SHORT EXERCISE 1 >> In the entries, replace "hand truck" with "dolly" in the part that opens with the line containing "Viewport: 1362px width, 908px" and runs through the end of the entries, and return only those lines with nothing else changed. Omit the pictures from your answer.

TEXT SECTION >>
========
Potentially Sensitive Areas: Racism

 

Book Trailer

Author Interview

Reviews

Booklist starred (November 15, 2018 (Vol. 115, No. 6))
Grades 4-7. Don’t let the title fool you. Seventh-grader Jordan Banks may be the new kid at his upper-crust private school, but this remarkably honest and accessible story is not just about being new; it’s unabashedly about race. Example after uncomfortable example hits the mark: casual assumptions about black students’ families and financial status, black students being mistaken for one another, well-intentioned teachers awkwardly stumbling over language, competition over skin tones among the black students themselves. Yet it’s clear that everyone has a burden to bear, from the weird girl to the blond boy who lives in a mansion, and, indeed, Jordan only learns to navigate his new world by not falling back on his own assumptions. Craft’s easy-going art and ingenious use of visual metaphor loosen things up considerably, and excerpts from Jordan’s sketch book provide several funny, poignant, and insightful asides. It helps keep things light and approachable even as Jordan’s parents tussle over the question of what’s best for their son—to follow the world’s harsh rules so he can fit in or try to pave his own difficult road. A few climactic moments of resolution feel a touch too pat, but Craft’s voice rings urgent and empathetic. Speaking up about the unrepresented experience of so many students makes this a necessary book, particularly for this age group. Possibly one of the most important graphic novels of the year.

Kirkus Reviews starred (November 1, 2018)
Jordan Banks takes readers down the rabbit hole and into his mostly white prep school in this heartbreakingly accurate middle-grade tale of race, class, microaggressions, and the quest for self-identity. He may be the new kid, but as an African-American boy from Washington Heights, that stigma entails so much more than getting lost on the way to homeroom. Riverdale Academy Day School, located at the opposite end of Manhattan, is a world away, and Jordan finds himself a stranger in a foreign land, where pink clothing is called salmon, white administrators mistake a veteran African-American teacher for the football coach, and white classmates ape African-American Vernacular English to make themselves sound cool. Jordan’s a gifted artist, and his drawings blend with the narrative to give readers a full sense of his two worlds and his methods of coping with existing in between. Craft skillfully employs the graphic-novel format to its full advantage, giving his readers a delightful and authentic cast of characters who, along with New York itself, pop off the page with vibrancy and nuance. Shrinking Jordan to ant-sized proportions upon his entering the school cafeteria, for instance, transforms the lunchroom into a grotesque Wonderland in which his lack of social standing becomes visually arresting and viscerally uncomfortable. An engrossing, humorous, and vitally important graphic novel that should be required reading in every middle school in America. (Graphic fiction. 10-14)
========
SHORT EXERCISE 2 >> According to the Booklist review above, why is the book a necessary one? Answer in one to three sentences.

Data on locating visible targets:
========
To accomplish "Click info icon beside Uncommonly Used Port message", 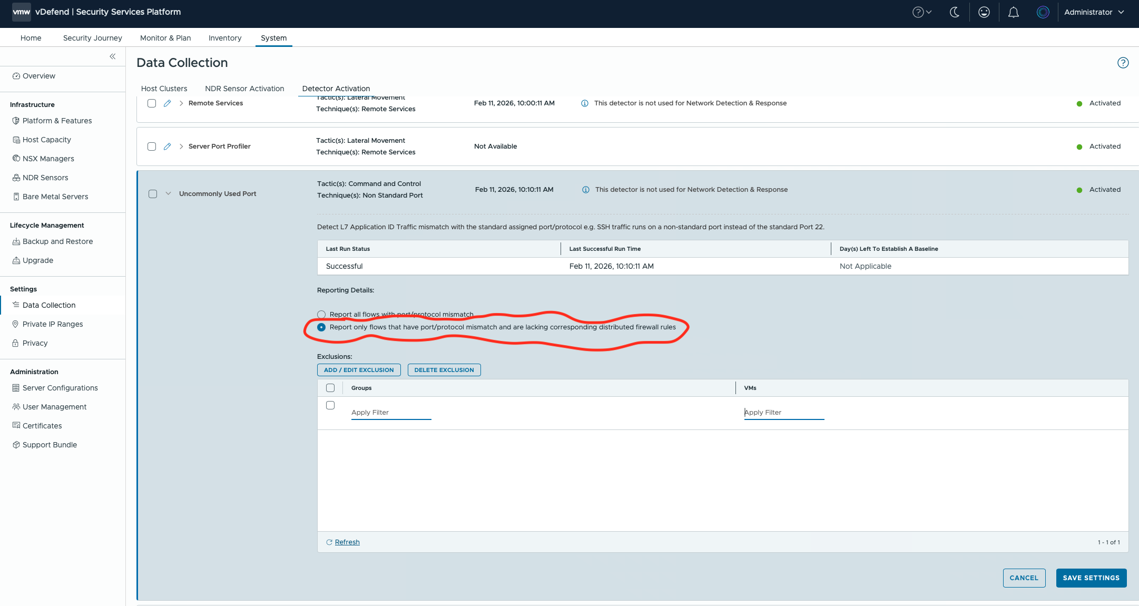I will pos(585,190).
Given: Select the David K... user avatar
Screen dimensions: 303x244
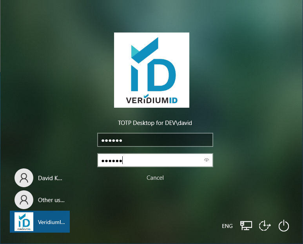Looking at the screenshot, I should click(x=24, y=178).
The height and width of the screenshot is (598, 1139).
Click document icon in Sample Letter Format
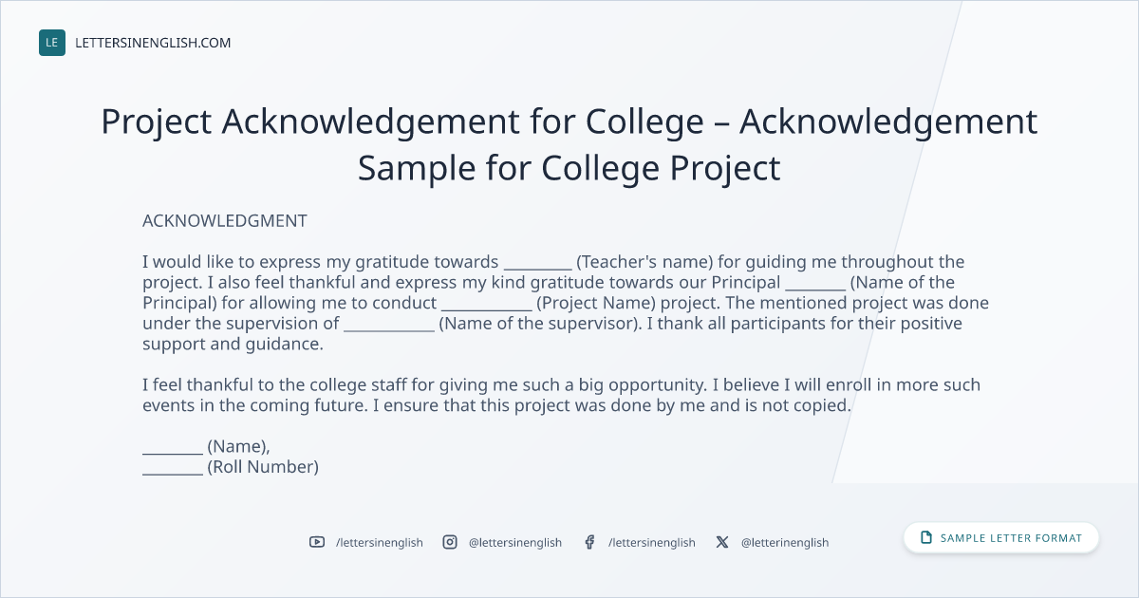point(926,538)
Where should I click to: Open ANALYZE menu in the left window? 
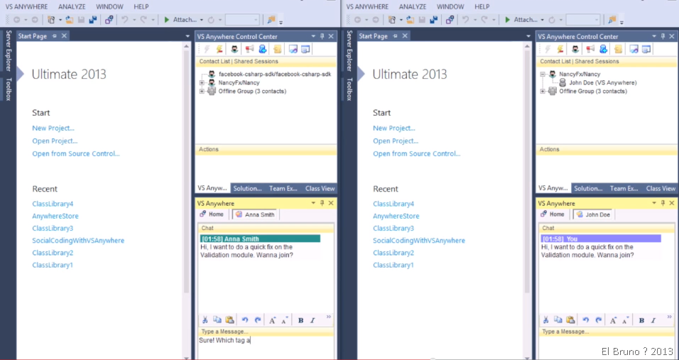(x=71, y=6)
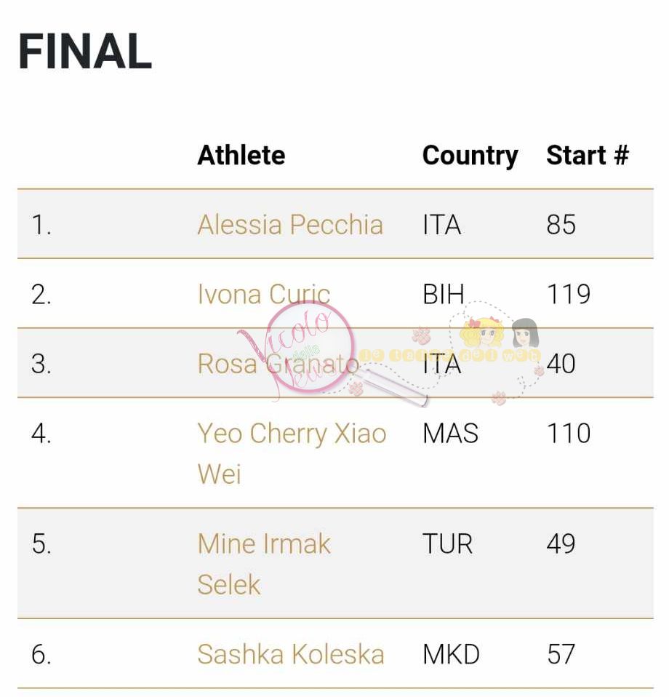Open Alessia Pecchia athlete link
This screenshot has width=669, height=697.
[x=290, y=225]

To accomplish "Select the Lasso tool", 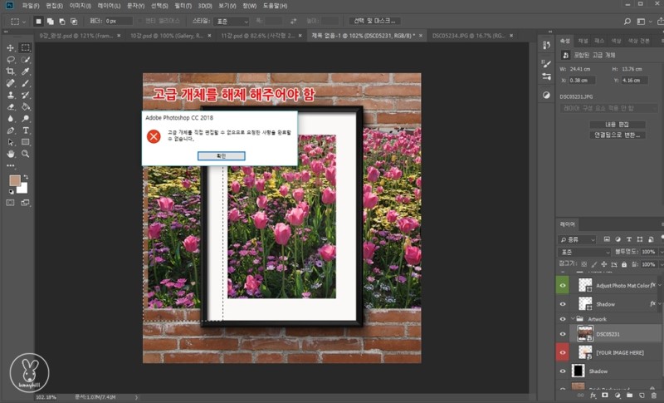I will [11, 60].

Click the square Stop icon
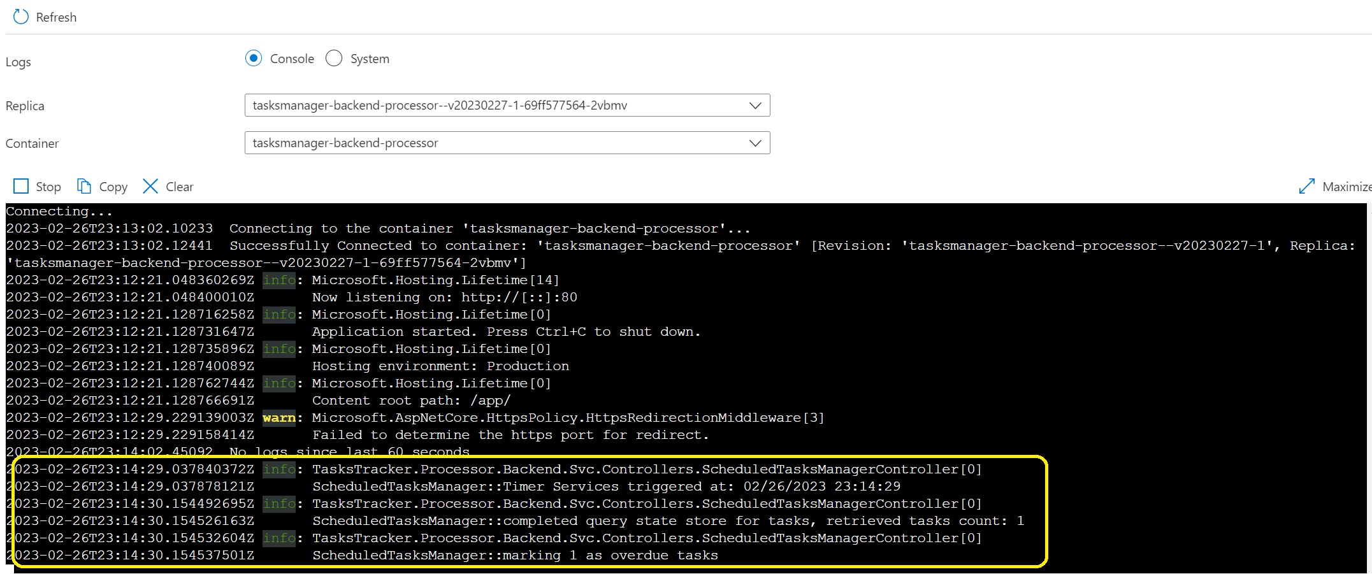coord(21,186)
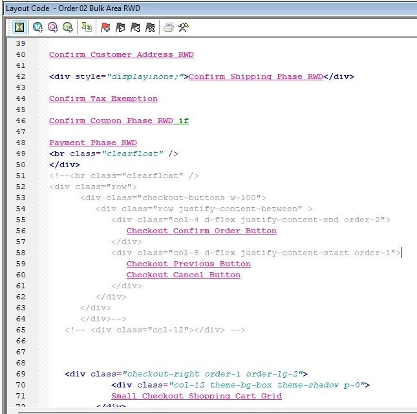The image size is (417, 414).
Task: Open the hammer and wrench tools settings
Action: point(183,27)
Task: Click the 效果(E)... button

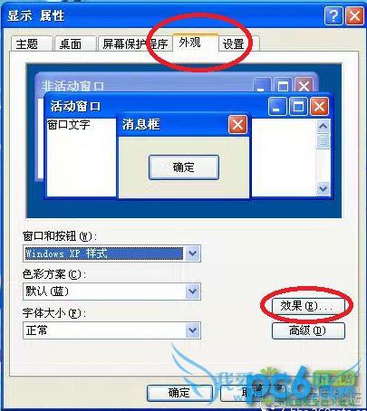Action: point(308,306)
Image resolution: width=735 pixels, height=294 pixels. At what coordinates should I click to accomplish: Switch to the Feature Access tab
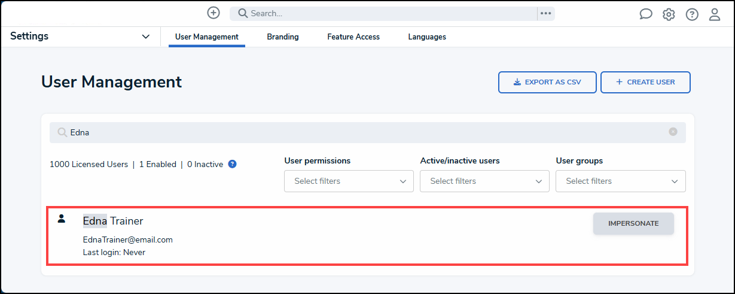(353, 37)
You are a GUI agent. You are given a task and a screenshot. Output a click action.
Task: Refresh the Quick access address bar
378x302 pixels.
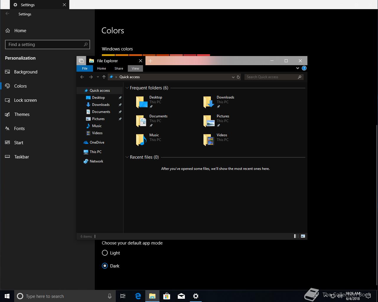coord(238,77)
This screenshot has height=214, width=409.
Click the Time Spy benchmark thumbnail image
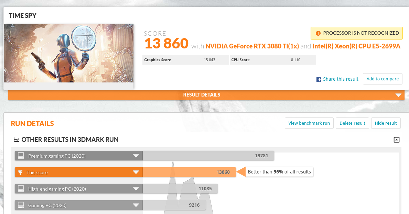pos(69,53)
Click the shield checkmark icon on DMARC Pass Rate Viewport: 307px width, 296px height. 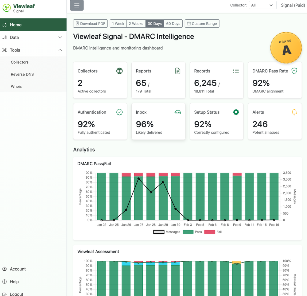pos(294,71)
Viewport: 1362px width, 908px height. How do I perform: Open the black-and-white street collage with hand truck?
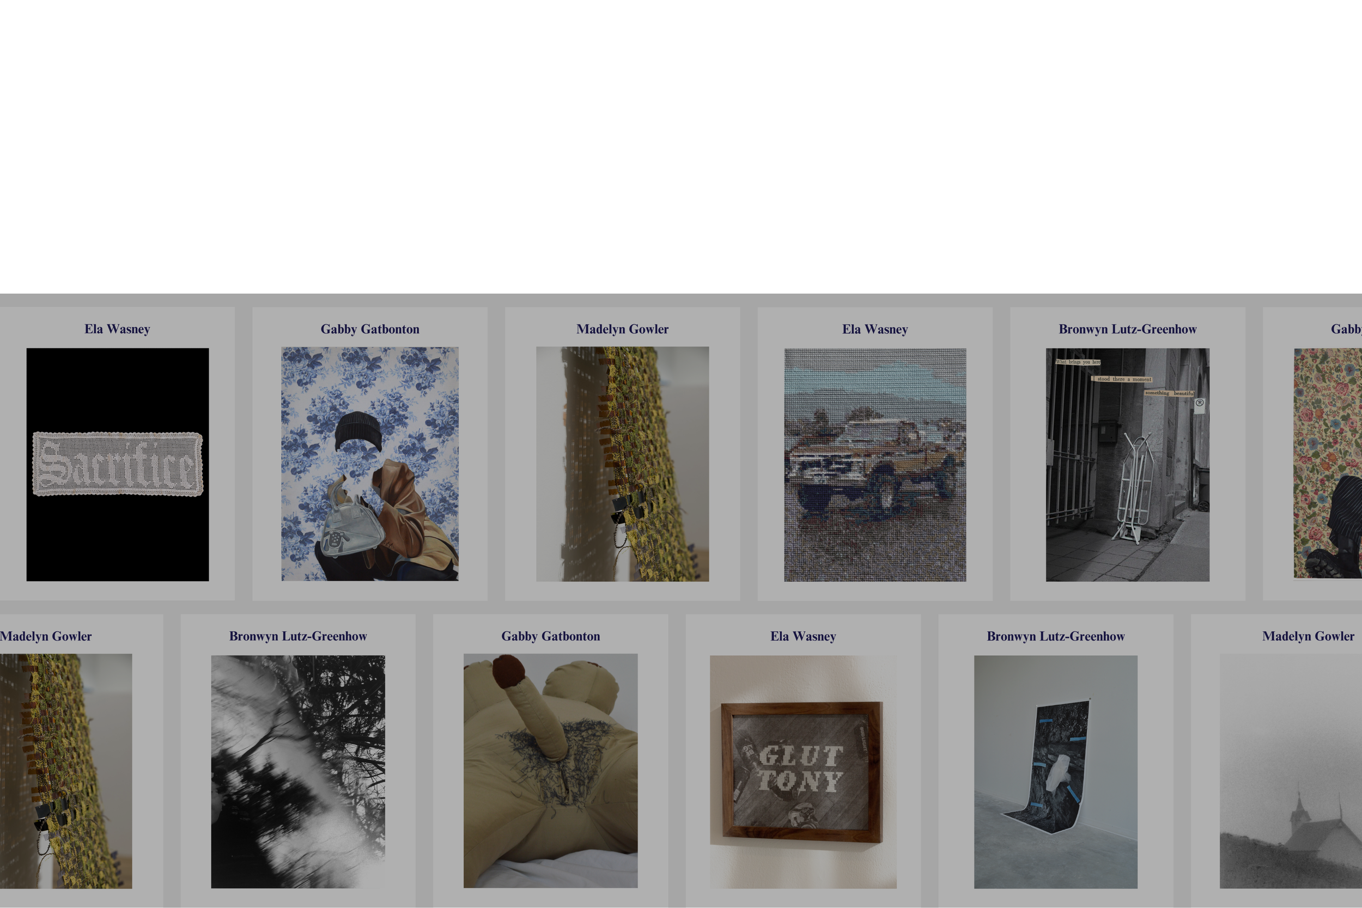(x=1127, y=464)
========
FINAL ANSWER 1 >>
Viewport: 1362px width, 908px height. How do I perform: Open the black-and-white street collage with dolly?
(x=1127, y=464)

FINAL ANSWER 2 >> The Booklist review calls it a necessary book because it speaks up about the unrepresented experience of so many students. It adds that this matters particularly for the book's age group.